The reaction was conducted in the same manner as in Comparative Example 6 except that the catalyst was the non-mesoporous sulfonic acid phenyl group-containing organopolysiloxane synthesized in Reference Example 2. As a result, the cumene hydroperoxide concentration after 30 minutes from the completion of the dropping was 0.00. Since it was 2%, the conversion rate of cumene hydroperoxide is calculated to be 99% or more.
(Comparative Example 10)

   In Comparative Example 7, the catalyst used after completion of the reaction was filtered off and used again as a reaction catalyst twice. In the second reaction, the cumene hydroperoxide concentration 30 minutes after the completion of the dropping was 26.5%, so the conversion rate of cumene hydroperoxide was calculated to be 34%.

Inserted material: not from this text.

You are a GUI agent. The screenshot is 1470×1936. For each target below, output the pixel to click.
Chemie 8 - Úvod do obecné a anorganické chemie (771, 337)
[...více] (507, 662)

   In Example 2, the catalyst used after completion of the reaction was filtered off and used again as a reaction catalyst twice. In the second reaction, the cumene hydroperoxide concentration 30 minutes after the completion of the dropwise addition was 1.0%. Therefore, the conversion rate of cumene hydroperoxide is calculated to be 98%.

In Example 3, the catalyst used after completion of the reaction was filtered off and used again as a reaction catalyst twice. In the second reaction, cumene hydroperoxide concentration 30 minutes after the completion of dropping was 0.2%, so the conversion rate of cumene hydroperoxide is calculated to be 99% or more.

Claims (6)

A production method for obtaining a corresponding phenolic compound by performing a cleavage reaction of an arylalkyl hydroperoxide using a polyorganosiloxane having a functional group exhibiting acidity as a catalyst. 2. The production method according to claim 1, wherein the acidic functional group is sulfonic acid. The production method according to claim 1 or 2, wherein the polyorganosiloxane having a functional group exhibiting acidity contains a phenyl group. The production method according to any one of claims 1 to 3, wherein the polyorganosiloxane having a functional group exhibiting acidity does not have mesopores but is composed only of micropores and macropores. The production method according to claim 1, wherein the arylalkyl hydroperoxide is cumene hydroperoxide. A catalyst used for a cleaving reaction to obtain a corresponding phenolic compound from an arylalkyl hydroperoxide, comprising a polyorganosiloxane having a functional group exhibiting acidity.